Try every possible combination of choices. With n items each having two states (include/exclude), the search space is 2ⁿ. Evaluating each combination takes O(n), giving O(n × 2ⁿ). The recursion stack or subset storage uses O(n) space.
Greedy algorithms typically sort the input (O(n log n)) then make a single pass (O(n)). The sort dominates. If the input is already sorted or the greedy choice can be computed without sorting, time drops to O(n). Proving greedy correctness (exchange argument) is harder than the implementation.
Review these before coding to avoid predictable interview regressions.
Wrong move: Loop endpoints miss first/last candidate.
Usually fails on: Fails on minimal arrays and exact-boundary answers.
Fix: Re-derive loops from inclusive/exclusive ranges before coding.
Wrong move: Locally optimal choices may fail globally.
Usually fails on: Counterexamples appear on crafted input orderings.
Fix: Verify with exchange argument or monotonic objective before committing.

**DATASET RECORDS**
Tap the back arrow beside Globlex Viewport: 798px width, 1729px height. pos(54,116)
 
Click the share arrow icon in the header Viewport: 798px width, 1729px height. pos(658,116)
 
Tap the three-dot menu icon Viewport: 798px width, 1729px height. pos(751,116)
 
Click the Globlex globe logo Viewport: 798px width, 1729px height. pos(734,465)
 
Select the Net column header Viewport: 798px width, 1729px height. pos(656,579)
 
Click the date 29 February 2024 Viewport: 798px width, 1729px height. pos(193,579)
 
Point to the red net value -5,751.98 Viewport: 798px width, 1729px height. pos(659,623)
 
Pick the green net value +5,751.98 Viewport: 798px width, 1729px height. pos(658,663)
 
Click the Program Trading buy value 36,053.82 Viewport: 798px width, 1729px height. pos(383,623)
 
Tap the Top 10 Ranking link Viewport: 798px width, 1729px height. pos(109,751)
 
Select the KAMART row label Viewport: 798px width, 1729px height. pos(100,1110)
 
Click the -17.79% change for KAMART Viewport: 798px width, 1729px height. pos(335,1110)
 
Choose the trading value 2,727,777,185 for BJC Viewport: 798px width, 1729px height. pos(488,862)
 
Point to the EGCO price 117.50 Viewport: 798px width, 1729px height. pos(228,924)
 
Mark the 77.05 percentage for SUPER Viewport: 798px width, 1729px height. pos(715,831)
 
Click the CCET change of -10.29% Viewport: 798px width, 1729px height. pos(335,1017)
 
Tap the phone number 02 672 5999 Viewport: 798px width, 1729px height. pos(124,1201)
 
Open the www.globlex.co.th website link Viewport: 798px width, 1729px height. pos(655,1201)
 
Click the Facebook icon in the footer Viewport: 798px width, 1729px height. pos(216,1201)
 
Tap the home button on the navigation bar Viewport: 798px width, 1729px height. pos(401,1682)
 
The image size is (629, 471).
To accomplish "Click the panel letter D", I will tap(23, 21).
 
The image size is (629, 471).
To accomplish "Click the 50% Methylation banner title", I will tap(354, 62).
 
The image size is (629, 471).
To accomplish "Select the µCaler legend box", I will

**REQUIRED ACTION**
Copy the algorithm notes from "Greedy algorithms typically" to "crafted input orderings.", substituting "Pitfall" for each "Wrong move". Please work from the algorithm notes alone, not the data.

**EXERCISE SOLUTION**
Greedy algorithms typically sort the input (O(n log n)) then make a single pass (O(n)). The sort dominates. If the input is already sorted or the greedy choice can be computed without sorting, time drops to O(n). Proving greedy correctness (exchange argument) is harder than the implementation.
Review these before coding to avoid predictable interview regressions.
Pitfall: Loop endpoints miss first/last candidate.
Usually fails on: Fails on minimal arrays and exact-boundary answers.
Fix: Re-derive loops from inclusive/exclusive ranges before coding.
Pitfall: Locally optimal choices may fail globally.
Usually fails on: Counterexamples appear on crafted input orderings.